Наконец, уже в августе, сделали повторный рентген легких и тогда обнаружили на снимке небольшую опухоль, расположенную в заднем средостении. Она присутствовала и на том, первом снимке, но врачи проглядели ее. Итак, прозвучало страшное для всех слово «опухоль», но нас уверяли, что она, конечно же, доброкачественная. Мы вошли в новое обиталище ужаса – необходимость операции, возможная инвалидность на всю жизнь.

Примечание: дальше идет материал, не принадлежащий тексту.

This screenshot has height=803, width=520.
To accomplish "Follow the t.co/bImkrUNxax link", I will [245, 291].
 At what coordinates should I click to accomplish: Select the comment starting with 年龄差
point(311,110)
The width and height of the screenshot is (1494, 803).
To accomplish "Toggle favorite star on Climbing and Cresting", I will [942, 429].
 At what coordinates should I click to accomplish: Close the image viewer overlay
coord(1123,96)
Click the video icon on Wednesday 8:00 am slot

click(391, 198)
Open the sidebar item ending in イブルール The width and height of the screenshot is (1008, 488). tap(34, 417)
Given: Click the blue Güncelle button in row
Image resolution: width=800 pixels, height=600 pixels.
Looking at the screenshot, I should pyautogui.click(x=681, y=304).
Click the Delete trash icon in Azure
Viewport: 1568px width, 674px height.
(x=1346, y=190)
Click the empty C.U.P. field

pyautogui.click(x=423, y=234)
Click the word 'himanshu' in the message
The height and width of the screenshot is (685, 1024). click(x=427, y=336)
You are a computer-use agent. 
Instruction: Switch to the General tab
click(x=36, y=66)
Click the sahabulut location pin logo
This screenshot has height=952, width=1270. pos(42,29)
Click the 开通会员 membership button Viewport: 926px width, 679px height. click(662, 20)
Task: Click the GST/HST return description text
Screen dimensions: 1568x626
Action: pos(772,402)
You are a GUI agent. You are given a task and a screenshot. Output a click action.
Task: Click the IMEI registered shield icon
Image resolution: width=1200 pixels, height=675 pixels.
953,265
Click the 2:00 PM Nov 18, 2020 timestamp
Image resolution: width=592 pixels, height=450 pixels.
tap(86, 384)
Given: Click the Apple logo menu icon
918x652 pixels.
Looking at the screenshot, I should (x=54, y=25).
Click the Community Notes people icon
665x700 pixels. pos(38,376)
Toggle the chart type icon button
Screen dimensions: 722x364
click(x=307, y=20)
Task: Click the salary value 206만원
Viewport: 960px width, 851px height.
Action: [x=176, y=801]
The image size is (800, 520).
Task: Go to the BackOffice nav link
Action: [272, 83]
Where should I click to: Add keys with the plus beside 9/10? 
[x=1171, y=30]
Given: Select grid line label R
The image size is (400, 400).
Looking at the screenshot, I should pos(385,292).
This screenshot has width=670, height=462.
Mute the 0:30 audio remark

Но и это не была последняя ступень. Сделали пункцию и тогда обнаружили, что опухоль не доброкачественная, а злокачественная. Все затмило новое слово – «рак», которое даже теперь, когда моей девочки уже нет на этой земле, не входит до конца в мое сознание. Каково же было тогда? Но и в этой обители горя есть разные отсеки и ступени. Есть разные формы, из которых одни более, а другие менее курабельны, излечимы. Нас направили в Институт детской онкологии. Сначала на консультацию, затем предстояло сделать там все основные анализы снова (рентген, кровь, пункция и т. п.), ибо в советской медицине каждое учреждение доверяет только «своим» анализам. На это ушла еще неделя тяжелейших разъездов с Сашей из одной больницы (детской, Морозовской) в другую (Институт онкологии) и обратно. Наконец 13 августа Сашу госпитализировали в отделение Института детской онкологии и произнесли окончательный диагноз: «злокачественная нейробластома заднего средостения с метастазами в кости и костный мозг, стадия IV». Нейробластома в этом возрасте – тяжелейшая, практически неизлечимая форма рака. Стадия IV – последняя, исходная стадия этой формы болезни… Так мы сходили по ступеням предполагаемых диагнозов ниже и ниже. Каждая ступень казалась падением окончательным и страшным, но за ним следовало новое, еще более глубокое, пока мы не оказались на самом дне – с тяжелейшей формой рака в его тяжелейшей исходной стадии. Я пишу сейчас и вижу тот момент – потрясенную жену, которая сообщает мне на лестнице Института онкологии об этом последнем диагнозе, врача, пробегающего мимо с сигаретой в зубах и не удостаивающего меня вразумительным ответом, свое потрясение и отчаяние. Не знали мы тогда, что предстоит еще долгий крестный путь, целая жизнь, оглядываясь на которую трудно поверить, что длилась она всего год. Кажется – вечность.